DOKUMEN
|---|

Selasa, 16 Juni 2020

Ta’lim Al-Muta’allim: Biang Kerok Kejumudan Pesantren? (2)



Mereka memandang sinis hal ini. Menurut mereka, pesantren adalah lembaga dengan sistem pengajaran yang dogmatis, memiliki kekolotan intelektual, dan terlalu kaku. Adapun semua hal ini ujung-ujungnya adalah menyatakan kekolotan kyai sebagai pemimpin pengajaran agama di pesantren dan juga kitab Ta’lim Al-Muta’allim sebagai landasan etika belajar santri.

Gus Fahmi Arif El-Muniry mengatakan,” Membicarakan kitab Ta’lim tidak ada habis-habisnya. Saya pernah bertemu dengan salah satau pakar pendidikan ternama di negeri ini. Perjumpaan kami tak lain adalah untuk mendiskusikan kitab Ta’lim Al-Muta’allim ini, kebetulan teman saya yang menjadi asistennya mengusulkan nama saya untuk menjadi pemateri acara rutin di kantornya.

|---|

BAGIAN DATA
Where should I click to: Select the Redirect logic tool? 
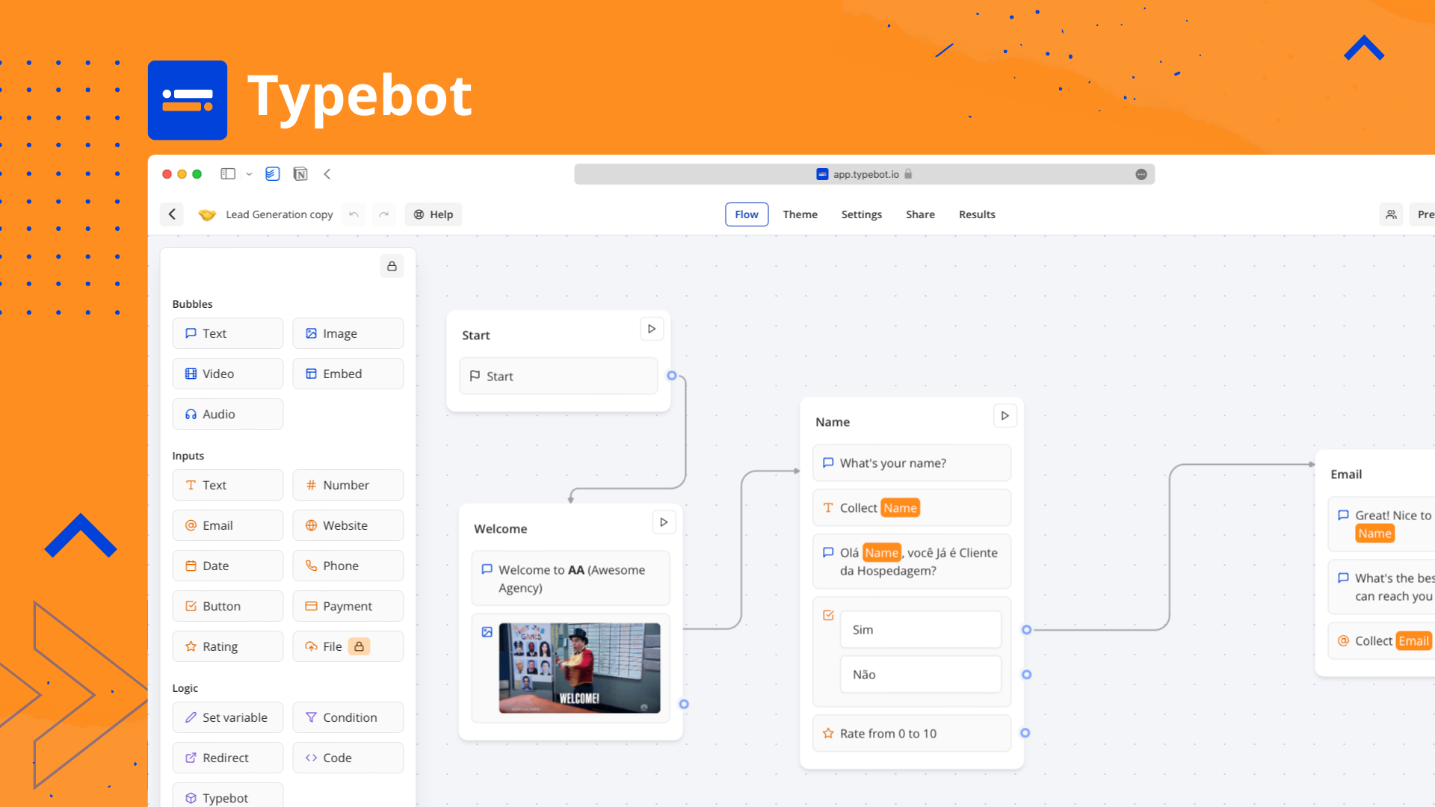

|---|

SOAL LATIHAN
1. Sunting teks tentang kitab Ta’lim Al-Muta’allim pada rentang dari "Mereka memandang sinis" sampai dengan "etika belajar santri." dengan mengganti "dogmatis" menjadi "doktriner".
2. Terjemahkan kalimat berikut dari teks tentang kitab Ta’lim Al-Muta’allim ke dalam bahasa Inggris: "Menurut mereka, pesantren adalah lembaga dengan sistem pengajaran yang dogmatis, memiliki kekolotan intelektual, dan terlalu kaku."
3. Sebutkan semua ciri yang dilekatkan pada pesantren oleh pihak yang memandangnya sinis dalam teks tentang kitab Ta’lim Al-Muta’allim.

JAWABAN SOAL
1.
Mereka memandang sinis hal ini. Menurut mereka, pesantren adalah lembaga dengan sistem pengajaran yang doktriner, memiliki kekolotan intelektual, dan terlalu kaku. Adapun semua hal ini ujung-ujungnya adalah menyatakan kekolotan kyai sebagai pemimpin pengajaran agama di pesantren dan juga kitab Ta’lim Al-Muta’allim sebagai landasan etika belajar santri.

2. According to them, the pesantren is an institution that has a dogmatic teaching system, suffers from intellectual backwardness, and is too rigid.

3.
1. Sistem pengajarannya dogmatis
2. Memiliki kekolotan intelektual
3. Terlalu kaku